=== Begin Enclosure ===

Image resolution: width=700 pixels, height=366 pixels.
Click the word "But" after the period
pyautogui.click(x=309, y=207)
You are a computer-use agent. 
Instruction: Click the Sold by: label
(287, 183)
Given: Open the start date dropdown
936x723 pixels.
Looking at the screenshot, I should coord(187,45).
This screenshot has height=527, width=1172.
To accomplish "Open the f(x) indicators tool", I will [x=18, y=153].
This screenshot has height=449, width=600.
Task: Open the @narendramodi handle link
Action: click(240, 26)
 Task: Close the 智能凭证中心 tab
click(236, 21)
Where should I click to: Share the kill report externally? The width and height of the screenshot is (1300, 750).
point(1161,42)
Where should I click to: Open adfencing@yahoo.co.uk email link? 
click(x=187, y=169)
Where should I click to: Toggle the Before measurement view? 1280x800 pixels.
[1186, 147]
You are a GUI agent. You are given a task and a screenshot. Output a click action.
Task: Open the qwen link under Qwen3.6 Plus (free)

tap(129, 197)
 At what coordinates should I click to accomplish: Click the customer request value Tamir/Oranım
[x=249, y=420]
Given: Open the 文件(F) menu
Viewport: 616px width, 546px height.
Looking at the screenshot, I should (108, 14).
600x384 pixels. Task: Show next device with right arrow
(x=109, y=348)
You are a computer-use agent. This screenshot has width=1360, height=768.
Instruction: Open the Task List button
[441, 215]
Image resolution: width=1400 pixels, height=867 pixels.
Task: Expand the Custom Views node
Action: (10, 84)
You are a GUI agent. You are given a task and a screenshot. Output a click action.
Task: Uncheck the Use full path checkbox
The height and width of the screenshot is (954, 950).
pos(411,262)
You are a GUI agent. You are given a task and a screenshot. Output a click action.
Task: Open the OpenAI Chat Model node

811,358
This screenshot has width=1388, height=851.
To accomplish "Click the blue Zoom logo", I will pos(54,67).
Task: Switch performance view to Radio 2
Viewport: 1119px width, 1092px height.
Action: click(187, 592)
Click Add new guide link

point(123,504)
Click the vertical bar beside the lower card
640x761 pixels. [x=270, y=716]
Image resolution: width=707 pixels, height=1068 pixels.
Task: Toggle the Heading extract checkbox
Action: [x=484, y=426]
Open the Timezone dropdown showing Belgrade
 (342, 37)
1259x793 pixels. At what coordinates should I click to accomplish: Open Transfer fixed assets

=== End Enclosure ===

Check each line of the data above for the word "computer" and copy the ones where it is found.

You are a computer-use agent. 
You are a computer-use agent. This screenshot has width=1360, height=768.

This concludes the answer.